Here are some interesting facts about staple food items you probably didn’t’ know about, and won’t stop thinking about!
GARLIC
One of the most basic spices in households, garlic is generally an easy-to-grow crop planted in the winters and harvested in midsummer. It’s an ancient bulbous vegetable that breaks into several cloves from one whole bulb. Growth is expected in just 4-6 weeks! Usually three varieties of garlic are produced: hardneck, softneck, and great headed. Softneck garlic is your best bet out of all having the best storage capacity and often found in markets.
WASABI
Considered as the toughest plants to grow, this native Japanese item requires a humid environment, two years to mature, and is highly prone to diseases if grown in bunches.
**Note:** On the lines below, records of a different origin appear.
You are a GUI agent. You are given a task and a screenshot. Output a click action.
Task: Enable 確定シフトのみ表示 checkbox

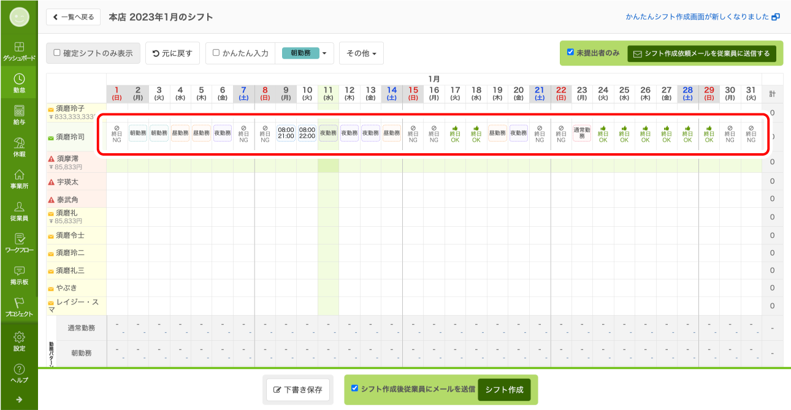57,53
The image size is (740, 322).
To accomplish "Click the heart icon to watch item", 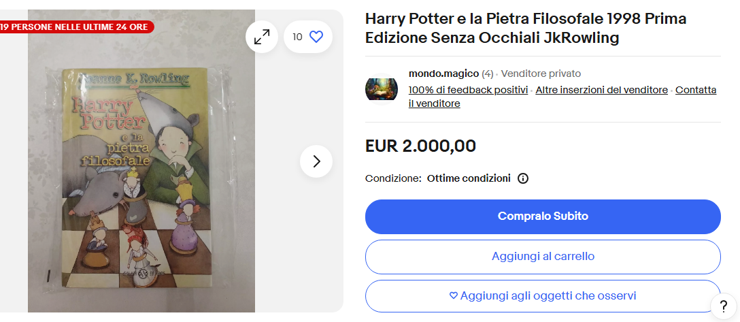I will click(x=316, y=37).
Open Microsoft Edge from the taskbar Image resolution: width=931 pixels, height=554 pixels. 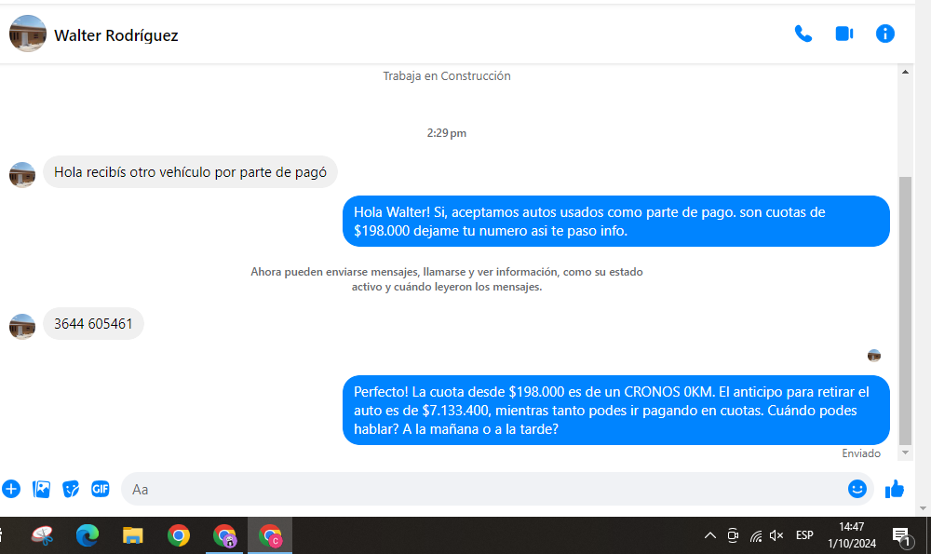[88, 535]
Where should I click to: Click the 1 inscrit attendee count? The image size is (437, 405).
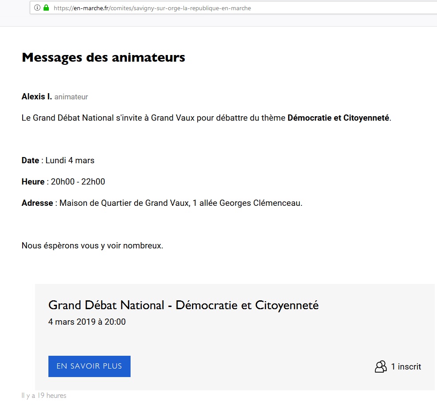(406, 366)
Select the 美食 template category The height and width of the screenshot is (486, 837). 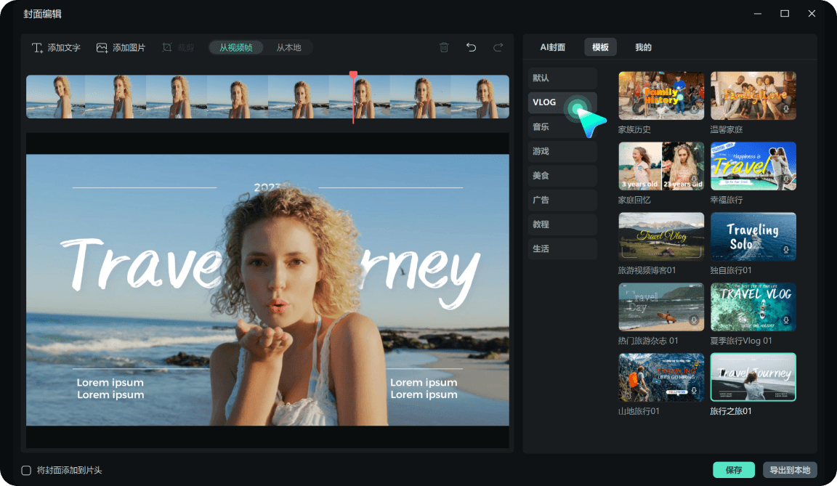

For this very reason you’ll find buying fresh wasabi pretty costly. They grow upto 12 to 18 inches but are extremely slow growing. Wasabi is also often named the Japanese horseradish!
BLUEBERRIES
Blue, sweet and ready to eat – the blueberries we love to eat come from bushes planted in acid soil and growing upto 12 feet tall. Each blueberry initially buds green in the spring, turns reddish-purple, and finally ripens into blue. While the plants produce berries only once a year, the harvested berries can be marketed as fresh as canned berries all throughout the year.
AVOCADO
The fruit that’s taken the world by storm, avocados are native to Mexico that thrives in plentiful of sunshine and warm temperatures. Avocados are fast-growing trees that may even grow upto 80 feet tall. Usually three types of avocados are found, named after their regions – Mexican type with the creamiest taste, West Indian type which grow to the largest size, and lastly the Guatemalan type that fall midway between good oil content and size.
QUINOA
A protein-rich item staple to today’s diet, quinoa comes from tall and green plants adhering to extremely cold weather and equally drought resistant. As a whole plant, the main part of quinoa we consume is the seed. Once the green leaves of these plants fall off, the plant stands as seeds alone. The dry seeds are then harvested and further rinsed and polished to remove the bitter saponin coating on the seeds – their naturally occurring protectant from birds and insects.
CRANBERRY
Considered a unique fruit, cranberries are highly nutritious and rich-red berries that can grow only under special conditions – acid peat soil, adequate fresh water supply, and a growing season from April to November. They grow on low-lying beds called bogs or marshes that naturally provide the perfect factors for the juiciest, ripest red berries. Cranberries are widely grown in the United States, most commonly in New Jersey, Massachusetts, Oregon and Washington.
CASHEW
Cashew nuts come from cashew apples growing on a cashew tree! The tree develops cashew fruit (cashew apple) which is fleshy oval in shape, and to this fruit is attached cashew nut which is encased in a shell at the bottom. As edible cashew nuts are, so is the cashew apple which is used in the production of sweets, juice, alcoholic beverages, flour, milk, cheese, etc.
PINEAPPLE
Did you know that Pineapple grows on a plant called Pineapple? Yes, the tropical plant and the edible fruit are named the same. They grow on a small shrub where individual flowers form a multiple fruit. Then it develops in to narrow, fleshy, trough-shaped leaves with sharp spines, and after few months it gets spirally arranged and looks like a flower. Lastly, it grows and further develops in to the shape of Pineapple as we see it.
PISTACHIO
Pistachio, also known as Pista, has been a nut which can be used with almost everything due to taste and versatility. Interestingly, the trees where they are grown in are desert plant and can possibly live up to 300 years. The fruit is hard and in a cream-coloured exterior shell, and the seed is light green with a distinctive flavor. When the fruit ripens, the shell changes from green to an autumnal yellow/red and abruptly splits partly open. That is what we eat.